Gonzalo Pontón: «Nuestros políticos no han leído a Montesquieu, o le citan de oídas»
El editor e historiador desmitifica el Siglo de las Luces en «La lucha por la desigualdad»
SERGI DORIA
Tras siete años de investigación y escritura, ve la luz «La lucha por la desigualdad» , de Gonzalo Pontón (Barcelona, 1944), una historia del S.XVIII en Europa que desmitifica el Siglo de las Luces: «La divulgación histórica debe planterse en un plano internacional, ... no en pequeñas parcelas nacionalistas», advierte el autor. Como otras muchas cosas, subraya el editor e historiador, Francia nos vendió la Ilustración para paliar las cruentas invasiones napoleónicas, presentándolas como una extensión de la Revolución: «Y aquí, como el único idioma foráneo conocido era el francés, compramos el invento».
Libertad, igualdad, fraternidad. Para constatar el cumplimiento del tríptico, Pontón sugiere ir a las fuentes, leer los textos. «Nuestros políticos no han leído a Montesquieu , o le citan de oídas», advierte. «La lucha por la desigualdad» (Pasado & Presente), desvela las fisuras de la Ilustración: «No fue un movimiento original y unitario, paneuropeo, destructor del cristianismo, padre de la democracia, defensor de la igualdad y redentor de los oprimidos». Si algo unía a los filósofos era su conciencia de clase: «No saben lo que es la solidaridad, en todo caso, se refieren de pasada a una vaporosa fraternidad universal», señala el autor.
A excepción de Rousseau , todos eran aristócratas o disponían de holgadas rentas: Voltaire provenía de familia de prestamistas y vivía de la usura al clero y la nobleza decadente, D’Holbach era barón, Helvetius recaudaba impuestos como Lavoisier, Montesquieu era un próspero vinatero de Burdeos y Locke accionista de una sociedad negrera… «¡La gauche divine del XVIII! ¿Cómo se iban a ocupar de las necesidades de sus subalternos?», exclama Pontón. En lugar de redimir a los menesterosos, «los ilustrados proporcionaron munición intelectual a la pujante burguesía que quería superar a la aristocracia y atar corto al pueblo».
En sus cartas, Diderot califica a la plebe de estúpida, juicio compartido por sus colegas enciclopedistas: la cultura era un arma peligrosa en manos del pueblo. Adam Smith describe crudamente la ausencia de ascensor social: «En una sociedad civilizada, los pobres proveen para ellos mismos y para el enorme lujo de sus superiores».
La Ilustración
La imagen benéfica y progresista de la Ilustración se debe a la perpetuación de clichés y la reiteración de frases mal traducidas del alemán al francés, como en el caso de Kant. En «La lucha por la desigualdad», Voltaire cae del pedestal, Montesquieu se tambalea y el sangriento revolucionario Saint-Just se queda en pequeñoburgués partidario de la Constitución del 91. Al leer a fondo «El espíritu de las leyes», incluido en el Índice de 1751, Pontón observa que está escrito con los pies, con farragosos latinajos y errores de bulto: Montesquieu afirma que Colón propuso el viaje a las Indias a Francisco I, cuando el Rey francés nació treinta años después.

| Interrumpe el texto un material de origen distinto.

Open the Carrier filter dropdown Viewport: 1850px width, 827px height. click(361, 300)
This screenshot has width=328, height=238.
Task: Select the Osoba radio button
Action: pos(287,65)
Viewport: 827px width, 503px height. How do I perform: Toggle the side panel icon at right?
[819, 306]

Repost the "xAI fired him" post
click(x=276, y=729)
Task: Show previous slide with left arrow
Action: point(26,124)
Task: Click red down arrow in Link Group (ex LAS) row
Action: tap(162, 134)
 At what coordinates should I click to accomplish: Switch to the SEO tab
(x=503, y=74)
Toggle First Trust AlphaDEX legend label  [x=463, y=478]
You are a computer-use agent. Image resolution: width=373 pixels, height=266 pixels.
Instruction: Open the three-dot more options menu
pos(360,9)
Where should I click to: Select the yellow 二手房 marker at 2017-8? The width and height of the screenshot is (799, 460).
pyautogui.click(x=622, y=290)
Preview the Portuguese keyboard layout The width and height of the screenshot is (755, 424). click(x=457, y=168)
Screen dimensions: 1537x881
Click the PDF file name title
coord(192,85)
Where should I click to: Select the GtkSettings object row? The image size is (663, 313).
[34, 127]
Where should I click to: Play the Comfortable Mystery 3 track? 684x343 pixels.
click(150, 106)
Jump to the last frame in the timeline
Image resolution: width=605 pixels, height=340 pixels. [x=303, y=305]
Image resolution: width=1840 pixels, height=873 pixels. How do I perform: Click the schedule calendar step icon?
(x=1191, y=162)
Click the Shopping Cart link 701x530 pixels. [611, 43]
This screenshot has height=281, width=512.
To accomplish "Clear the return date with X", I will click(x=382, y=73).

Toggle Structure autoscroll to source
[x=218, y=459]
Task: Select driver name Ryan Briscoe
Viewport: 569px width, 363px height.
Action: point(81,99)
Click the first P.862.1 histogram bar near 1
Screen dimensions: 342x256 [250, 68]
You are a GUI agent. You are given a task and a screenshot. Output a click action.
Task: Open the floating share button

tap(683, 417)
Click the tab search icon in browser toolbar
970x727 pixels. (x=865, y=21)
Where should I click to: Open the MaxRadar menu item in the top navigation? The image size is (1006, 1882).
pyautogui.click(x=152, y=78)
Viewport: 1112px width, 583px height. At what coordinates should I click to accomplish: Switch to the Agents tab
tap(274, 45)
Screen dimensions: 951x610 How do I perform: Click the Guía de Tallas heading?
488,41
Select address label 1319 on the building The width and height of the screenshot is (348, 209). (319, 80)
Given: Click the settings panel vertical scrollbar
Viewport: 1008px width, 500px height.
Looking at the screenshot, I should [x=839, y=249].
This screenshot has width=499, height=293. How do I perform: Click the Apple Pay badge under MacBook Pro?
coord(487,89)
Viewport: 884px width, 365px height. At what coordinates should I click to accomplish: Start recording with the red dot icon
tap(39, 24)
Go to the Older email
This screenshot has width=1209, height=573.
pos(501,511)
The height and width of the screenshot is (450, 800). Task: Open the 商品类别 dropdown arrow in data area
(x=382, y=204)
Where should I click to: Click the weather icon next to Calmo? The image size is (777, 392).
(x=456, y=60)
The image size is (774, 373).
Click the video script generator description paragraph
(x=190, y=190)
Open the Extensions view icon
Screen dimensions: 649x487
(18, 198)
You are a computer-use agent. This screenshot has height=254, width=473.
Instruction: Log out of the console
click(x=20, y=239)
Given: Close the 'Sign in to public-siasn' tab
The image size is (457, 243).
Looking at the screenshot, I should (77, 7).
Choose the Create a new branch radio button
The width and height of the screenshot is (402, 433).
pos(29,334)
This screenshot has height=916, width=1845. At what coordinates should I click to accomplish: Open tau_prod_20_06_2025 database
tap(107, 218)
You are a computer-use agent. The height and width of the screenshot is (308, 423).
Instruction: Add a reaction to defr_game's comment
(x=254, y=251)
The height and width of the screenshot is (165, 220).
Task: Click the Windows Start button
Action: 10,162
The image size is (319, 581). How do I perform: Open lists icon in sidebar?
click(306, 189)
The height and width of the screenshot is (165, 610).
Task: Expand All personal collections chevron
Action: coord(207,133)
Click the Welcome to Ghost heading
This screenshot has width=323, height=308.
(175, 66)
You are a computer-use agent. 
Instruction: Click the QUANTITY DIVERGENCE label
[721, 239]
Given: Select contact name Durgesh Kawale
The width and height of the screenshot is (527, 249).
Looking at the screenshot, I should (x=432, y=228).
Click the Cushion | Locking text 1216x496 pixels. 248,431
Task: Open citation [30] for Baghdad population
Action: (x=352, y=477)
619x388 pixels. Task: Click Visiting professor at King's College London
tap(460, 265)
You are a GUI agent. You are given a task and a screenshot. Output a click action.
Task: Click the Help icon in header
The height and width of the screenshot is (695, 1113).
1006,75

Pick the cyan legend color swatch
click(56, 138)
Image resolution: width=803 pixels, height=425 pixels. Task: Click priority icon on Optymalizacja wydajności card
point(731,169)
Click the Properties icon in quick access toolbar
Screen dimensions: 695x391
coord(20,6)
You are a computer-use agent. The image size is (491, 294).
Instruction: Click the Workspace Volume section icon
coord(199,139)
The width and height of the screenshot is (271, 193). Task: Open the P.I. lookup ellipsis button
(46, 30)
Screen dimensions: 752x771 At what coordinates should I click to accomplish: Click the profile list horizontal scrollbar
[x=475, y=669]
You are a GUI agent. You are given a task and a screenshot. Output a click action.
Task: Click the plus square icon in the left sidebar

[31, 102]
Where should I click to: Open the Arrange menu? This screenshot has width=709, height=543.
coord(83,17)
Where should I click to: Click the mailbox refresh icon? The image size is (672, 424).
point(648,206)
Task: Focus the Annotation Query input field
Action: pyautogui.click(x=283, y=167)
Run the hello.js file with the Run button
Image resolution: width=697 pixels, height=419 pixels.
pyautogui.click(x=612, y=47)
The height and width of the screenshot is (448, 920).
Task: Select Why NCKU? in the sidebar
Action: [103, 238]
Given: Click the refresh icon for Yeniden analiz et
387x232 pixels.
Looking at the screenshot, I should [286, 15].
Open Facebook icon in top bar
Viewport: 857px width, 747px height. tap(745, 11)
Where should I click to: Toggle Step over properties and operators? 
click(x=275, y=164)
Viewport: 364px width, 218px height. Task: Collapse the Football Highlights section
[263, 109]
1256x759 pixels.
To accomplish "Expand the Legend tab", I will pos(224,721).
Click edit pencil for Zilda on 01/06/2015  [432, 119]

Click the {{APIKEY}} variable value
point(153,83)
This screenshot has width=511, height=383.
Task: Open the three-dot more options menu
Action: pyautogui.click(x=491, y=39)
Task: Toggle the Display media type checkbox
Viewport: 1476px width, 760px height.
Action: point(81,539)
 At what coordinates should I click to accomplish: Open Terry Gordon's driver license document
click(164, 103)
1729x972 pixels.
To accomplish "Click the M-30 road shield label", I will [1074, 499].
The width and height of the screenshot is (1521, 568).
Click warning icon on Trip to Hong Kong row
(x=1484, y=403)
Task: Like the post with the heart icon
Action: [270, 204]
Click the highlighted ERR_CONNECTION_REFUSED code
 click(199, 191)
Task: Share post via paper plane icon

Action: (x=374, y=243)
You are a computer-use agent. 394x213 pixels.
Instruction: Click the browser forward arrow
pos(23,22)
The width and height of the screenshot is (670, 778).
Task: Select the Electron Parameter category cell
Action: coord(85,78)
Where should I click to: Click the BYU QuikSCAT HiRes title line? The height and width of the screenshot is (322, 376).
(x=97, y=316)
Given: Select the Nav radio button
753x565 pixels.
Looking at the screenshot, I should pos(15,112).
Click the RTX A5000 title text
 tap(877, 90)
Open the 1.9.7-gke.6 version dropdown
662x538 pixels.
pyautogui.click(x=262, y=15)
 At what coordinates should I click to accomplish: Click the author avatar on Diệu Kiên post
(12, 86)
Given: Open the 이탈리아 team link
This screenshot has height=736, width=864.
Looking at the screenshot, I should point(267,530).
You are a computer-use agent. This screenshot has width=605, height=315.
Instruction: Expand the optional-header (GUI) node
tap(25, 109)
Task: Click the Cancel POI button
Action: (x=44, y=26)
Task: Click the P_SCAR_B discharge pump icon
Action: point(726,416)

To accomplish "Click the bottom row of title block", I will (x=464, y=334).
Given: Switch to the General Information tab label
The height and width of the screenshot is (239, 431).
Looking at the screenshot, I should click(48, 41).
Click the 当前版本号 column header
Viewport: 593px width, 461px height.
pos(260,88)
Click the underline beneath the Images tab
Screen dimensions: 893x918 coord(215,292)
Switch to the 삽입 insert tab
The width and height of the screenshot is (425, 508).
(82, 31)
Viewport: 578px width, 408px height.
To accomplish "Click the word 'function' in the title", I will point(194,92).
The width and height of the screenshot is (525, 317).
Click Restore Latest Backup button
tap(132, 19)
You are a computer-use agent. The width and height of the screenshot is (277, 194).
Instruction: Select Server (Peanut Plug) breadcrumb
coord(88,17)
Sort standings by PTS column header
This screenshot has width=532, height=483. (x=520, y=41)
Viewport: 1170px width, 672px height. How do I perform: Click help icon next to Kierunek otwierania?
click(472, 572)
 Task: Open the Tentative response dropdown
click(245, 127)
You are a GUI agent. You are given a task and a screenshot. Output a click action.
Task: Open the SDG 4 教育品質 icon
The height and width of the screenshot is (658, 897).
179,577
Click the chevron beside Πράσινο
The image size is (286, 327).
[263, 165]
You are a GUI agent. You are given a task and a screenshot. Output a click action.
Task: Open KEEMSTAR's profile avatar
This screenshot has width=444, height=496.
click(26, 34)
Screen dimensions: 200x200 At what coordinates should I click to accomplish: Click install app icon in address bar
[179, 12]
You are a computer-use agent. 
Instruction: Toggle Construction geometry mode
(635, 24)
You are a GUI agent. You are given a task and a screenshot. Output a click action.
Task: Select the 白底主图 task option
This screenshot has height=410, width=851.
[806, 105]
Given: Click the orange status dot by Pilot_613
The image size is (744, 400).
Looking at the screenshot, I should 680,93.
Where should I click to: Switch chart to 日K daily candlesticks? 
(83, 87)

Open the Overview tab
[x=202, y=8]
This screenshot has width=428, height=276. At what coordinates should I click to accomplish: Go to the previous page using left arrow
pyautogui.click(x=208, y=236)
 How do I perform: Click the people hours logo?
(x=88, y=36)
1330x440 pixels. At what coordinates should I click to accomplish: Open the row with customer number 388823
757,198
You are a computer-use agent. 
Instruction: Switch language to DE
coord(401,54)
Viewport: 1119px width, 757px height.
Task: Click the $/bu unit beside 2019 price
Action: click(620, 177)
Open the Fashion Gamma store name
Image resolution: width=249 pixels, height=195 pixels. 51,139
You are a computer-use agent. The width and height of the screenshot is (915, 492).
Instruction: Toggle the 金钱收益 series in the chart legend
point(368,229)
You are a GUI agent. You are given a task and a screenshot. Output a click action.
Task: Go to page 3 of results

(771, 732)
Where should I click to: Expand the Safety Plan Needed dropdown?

Tampoco la masonería es tan fiera como nos la pintó el franquismo: «La declaran herética porque era una religión laica que compite con la Iglesia católica. Los masones eran reyes, príncipes, aristócratas y burgueses». Según Pontón, «lo mejor del XVIII proviene del XVII de Newton y Descartes». De la desigualdad no se libraron ni los propios ilustrados: a Rousseau solo le pagan mil libras por «El contrato social» y los editores explotan, cual proxenetas, a escritores y filósofos. Conclusión: el despotismo ilustrado tuvo más de lo primero que de lo segundo.